Edy Suandi Hamid was the rector of the Islamic University of Indonesia between 2006 and 2014 and is a professor of economics at the Faculty of Economics, Islamic University of Indonesia, Yogyakarta. He studied at the Faculty of Economics, University of Gadjah Mada (Drs.), Faculty of Economics (M.Ec.) Thammasat University, Bangkok, Thailand and earned his doctorate degree at UGM. Edy Suandi Hamid was also researcher at the Centre for Rural and Regional Development UGM (1983–1995), researcher at Leknas-LIPI (1984) and the Centre for Economic Democracy Studies UGM, editor at the daily newspaper Kedaulatan Rakyat, Yogyakarta, and also a visiting scholar at Monash University (Melbourne, 1998). He has worked at the Faculty of Economics UII since 1985.

==Career==
In his professional career, Hamid has been elected to and held positions in both government and private organizations which mainly focus in educational activities. He became a special commission member of Pancasila Economics Studies at Directorate General of Higher Education, Ministry of Education and Culture, Head of Research and Scientific Publication at the Indonesian Economists Association (ISEI 2000-2004), Chairman of Indonesian Economists Association (ISEI) Yogyakarta Branch and Vice Chairman of the Executive Committee of the Indonesian Economists Association (ISEI) Central Jakarta (2006-2009, 2009-2013), Vice Chairman of the Higher Education Council, Central Executive Board of Muhammadiyah (2005-2010, 2010-2015), Chairman of the Working Group Economics Affairs Indonesian Rector Forum (2006-2007), Executive Secretary of the Indonesian Rector Forum (2006-2007), Member of the Advisory Council of Indonesian Rector Forum (2008-2009), Chairman of Indonesian Rector Forum (2008-2009), Chairman of Advisory Council Indonesian Rector Forum (2009).

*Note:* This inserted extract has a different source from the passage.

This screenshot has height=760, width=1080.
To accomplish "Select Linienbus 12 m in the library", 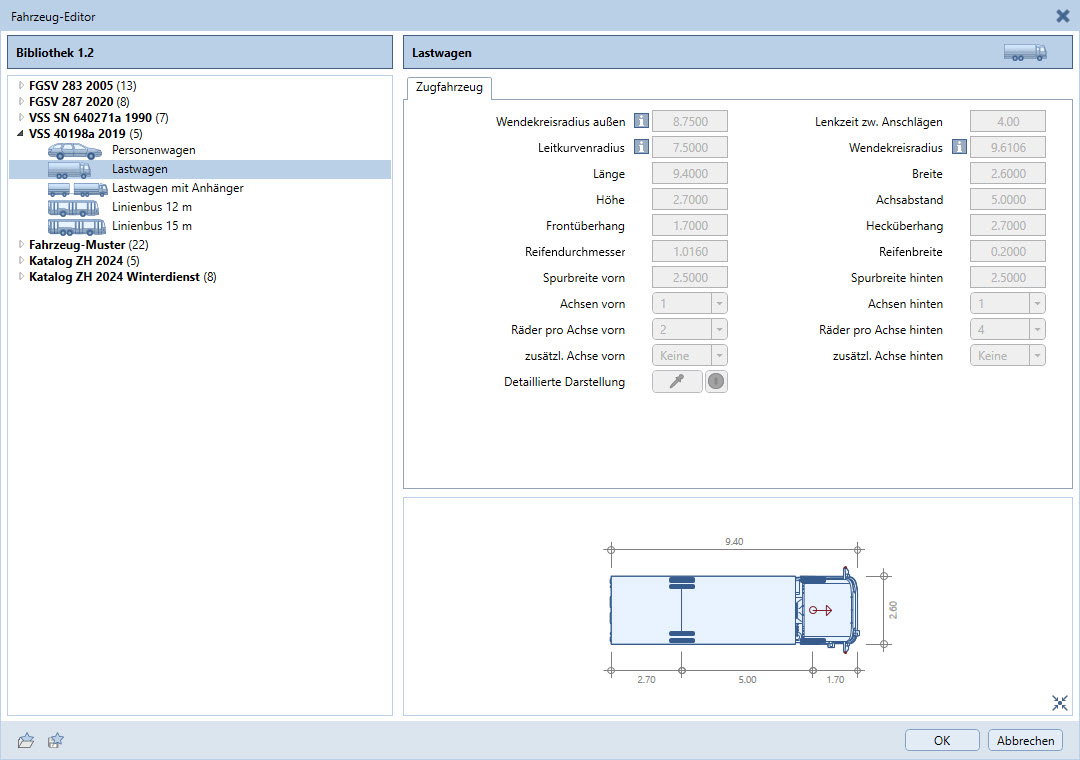I will point(151,207).
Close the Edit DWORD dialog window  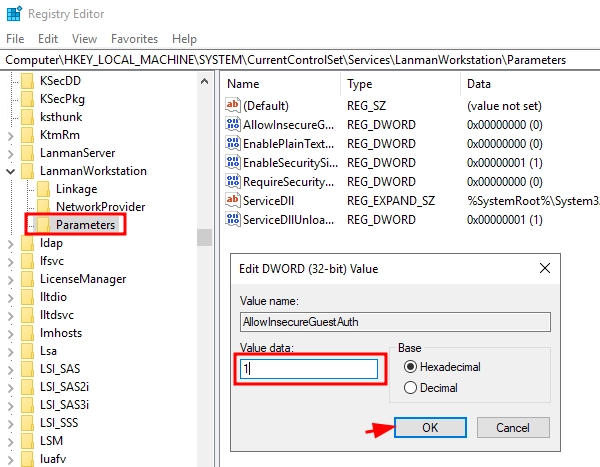point(544,269)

Edy Suandi Hamid also play active role in various organizations. In 2011, he was elected as the Chairman of Indonesian Private Universities Association (APTISI) for the period 2011-2015, the Head of HMI Alumni Foundation (YAHMI) Yogyakarta (currently), Member of National Consumer Protection Agency (BPKN) RI (2009-2012), Member of the Expert Council for Indonesian Shar’I Economic Society (2009-2011), Active Member in the Forum of National Defense Board (WANTANAS), and the Chairman of the Cooperation Board of Indonesian Islamic Private Universities (BKS-PTIS) 2009-2014/11.

Furthermore, under his leadership, Edy urged the necessity to manage the university as well as its study programs with advance information technology and good governance certified under ISO 9001:2008 issued by the Certification Board of TUV Rheinland Germany since 2009 onward. UII also put a lot of concern to establish its internal quality assurance system which according to site visitation conducted by DIKTI in 2008, placed the university as the number one in the field of internal quality assurance. In addition, UII also achieved “A” grade for institutional accreditation in 2013 based on SK BAN-PT No. 065/SK/BAN-PT/AK-IV/PT/II/2013. UII's score surpassed other private universities which achieved similar accreditation.

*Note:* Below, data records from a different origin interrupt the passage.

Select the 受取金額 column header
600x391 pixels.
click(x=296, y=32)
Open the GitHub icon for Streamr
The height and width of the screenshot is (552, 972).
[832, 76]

In his academic career, Edy had written at least 25 books, published by several Indonesian universities such as University of Islam Indonesia, University of Gadjah Mada, and Universitas Terbuka. The books particularly discussed his field of interest in economic science. Notable books which he wrote, for example “Economic Development in Indonesia: From Centralization to Decentralization”, “Vertical Fiscal Inequity and Alternative Formula for Public Allocation Fund”, and “Professionalism in the Economic and Business Perspective and the Challenge in Indonesia”.